A ficção de Rachel de Queiroz, Moreira Campos, Airton Monte, Socorro
Acioli, Jards Nobre e Caio Porfírio Carneiro, e a poesia de Roberto Pontes aparecem
expostas neste livro, em menor ou maior proporção, destacando-se, entre os
ensaios reunidos, um panorama da crônica cearense, traçado por Maria Lílian
Martins de Abreu.
Fernanda Diniz, de sociedade com Alexandre Vidal de Sousa, Fernângela
Diniz da Silva e Francisco Wellington Rodrigues Lima, cuidam da organização do
volume Percursos da Literatura no Ceará,
e nos dão, desta forma, um testemunho de amor aos nossos escritores.

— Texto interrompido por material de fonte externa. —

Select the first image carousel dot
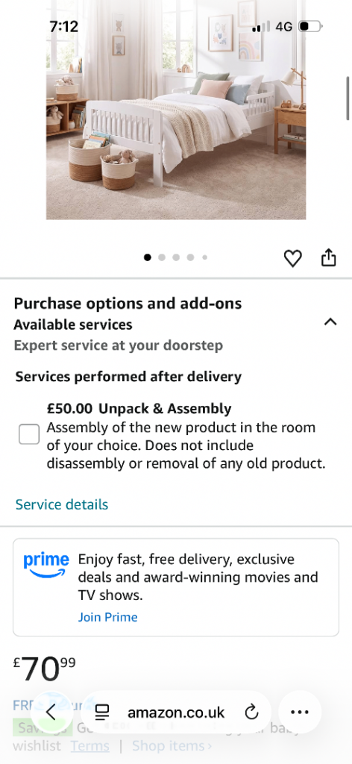Image resolution: width=352 pixels, height=764 pixels. pos(148,257)
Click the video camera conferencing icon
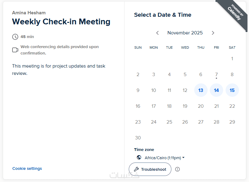 pos(15,50)
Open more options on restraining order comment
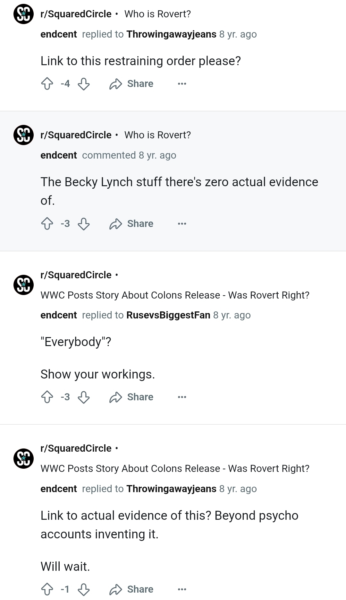This screenshot has width=346, height=600. pos(182,84)
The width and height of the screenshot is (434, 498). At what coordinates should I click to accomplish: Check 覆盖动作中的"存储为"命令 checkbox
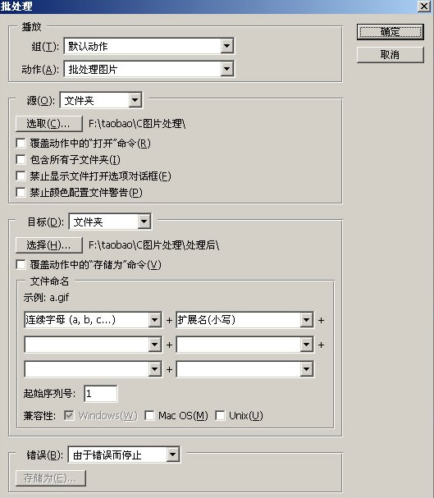21,264
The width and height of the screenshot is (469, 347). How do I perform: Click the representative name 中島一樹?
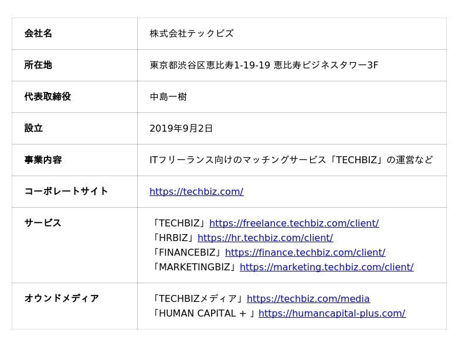click(168, 97)
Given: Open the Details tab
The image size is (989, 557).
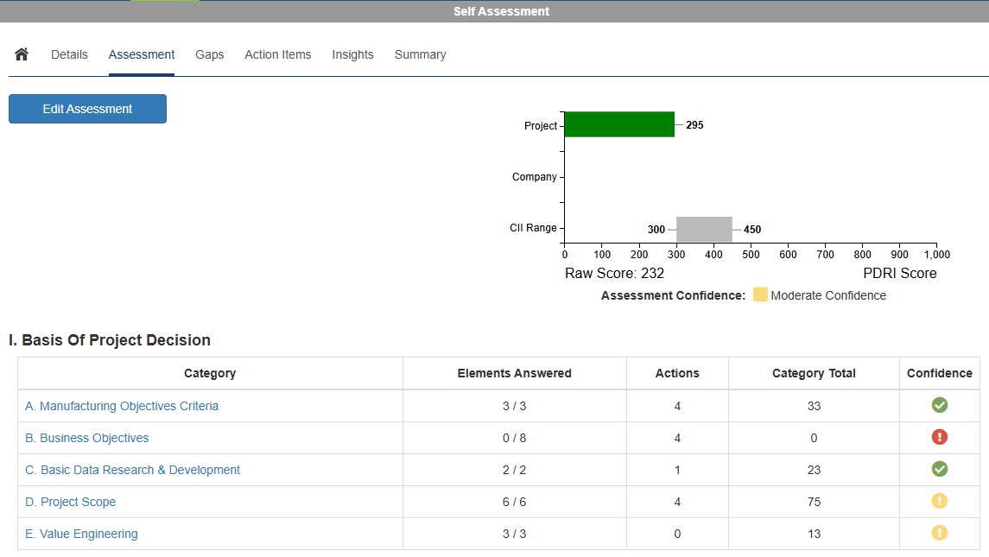Looking at the screenshot, I should tap(69, 54).
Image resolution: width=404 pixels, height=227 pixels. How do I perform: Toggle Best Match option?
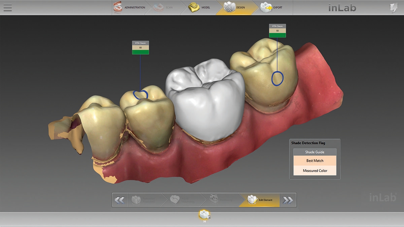coord(315,161)
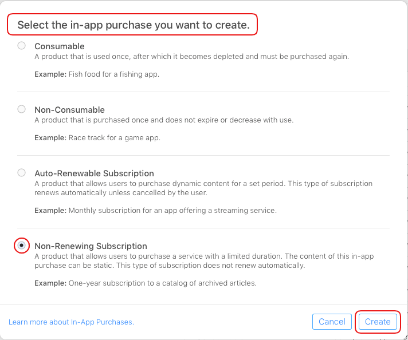Pick the Auto-Renewable Subscription radio button
This screenshot has height=340, width=408.
point(22,172)
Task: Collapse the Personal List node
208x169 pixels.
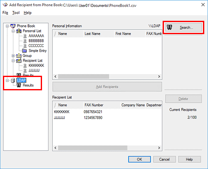Action: click(x=13, y=31)
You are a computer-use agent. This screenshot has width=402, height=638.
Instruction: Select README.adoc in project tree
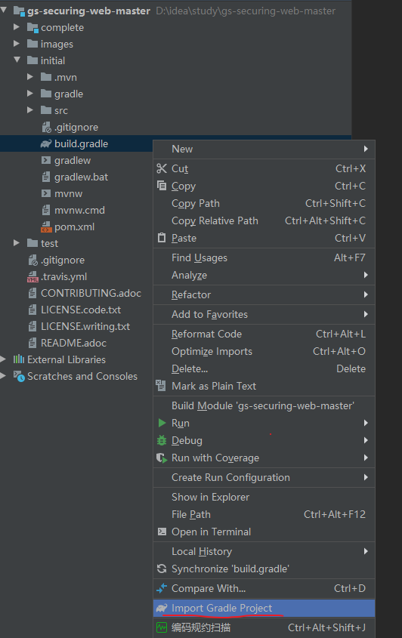click(73, 343)
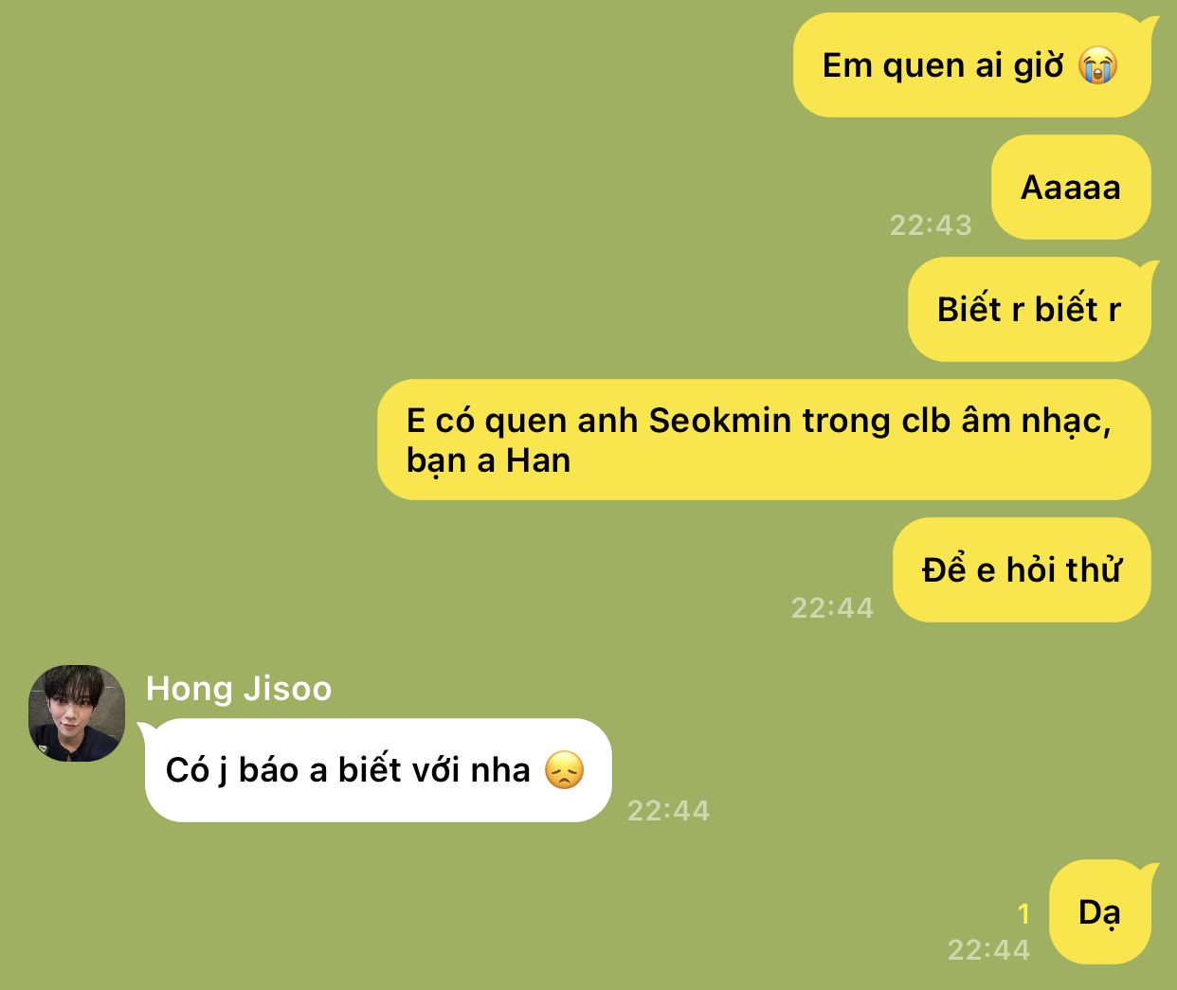Select the 'Dạ' reply bubble
The image size is (1177, 990).
[x=1102, y=911]
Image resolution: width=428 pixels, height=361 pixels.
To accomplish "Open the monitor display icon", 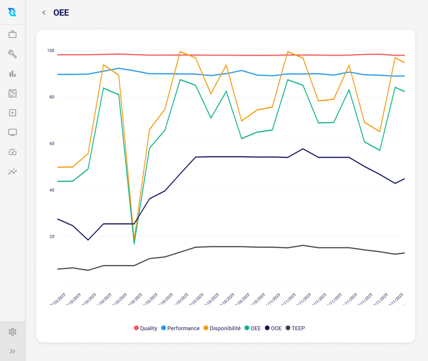I will click(12, 132).
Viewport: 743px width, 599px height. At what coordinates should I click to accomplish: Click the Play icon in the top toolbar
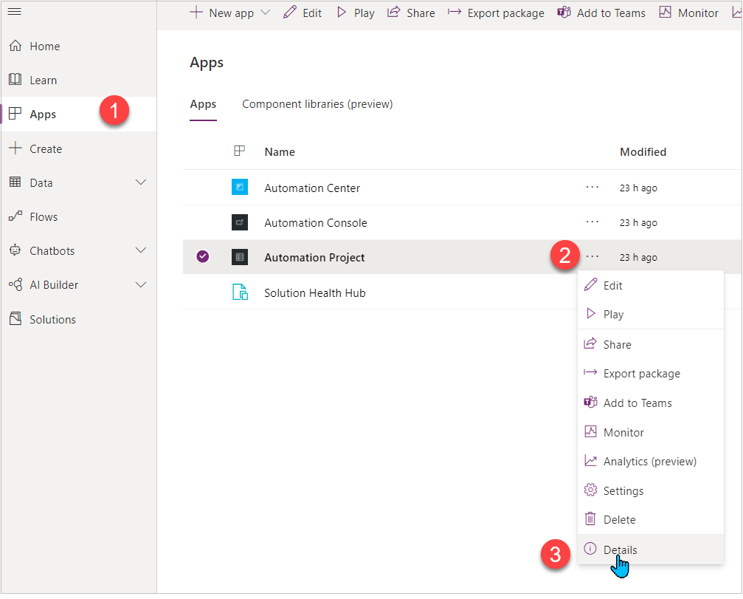pos(342,12)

Trata-se de livro produzido no âmbito do projeto Ceará em Letras, que é o marco, talvez, de maior expressão da nossa
pesquisa literária, nos dias atuais, e a cujas raízes ligam-se os nomes de
Fernanda Diniz e Jailene de Araújo Menezes.
Irmano-me com os organizadores desse
livro e a todos agradeço o convite para escrever o seu prefácio. Recebo-o como
homenagem ao trabalho de pesquisa que realizei, tendo como foco a nova
literatura cearense, pois de outra forma não saberia entender a deferência.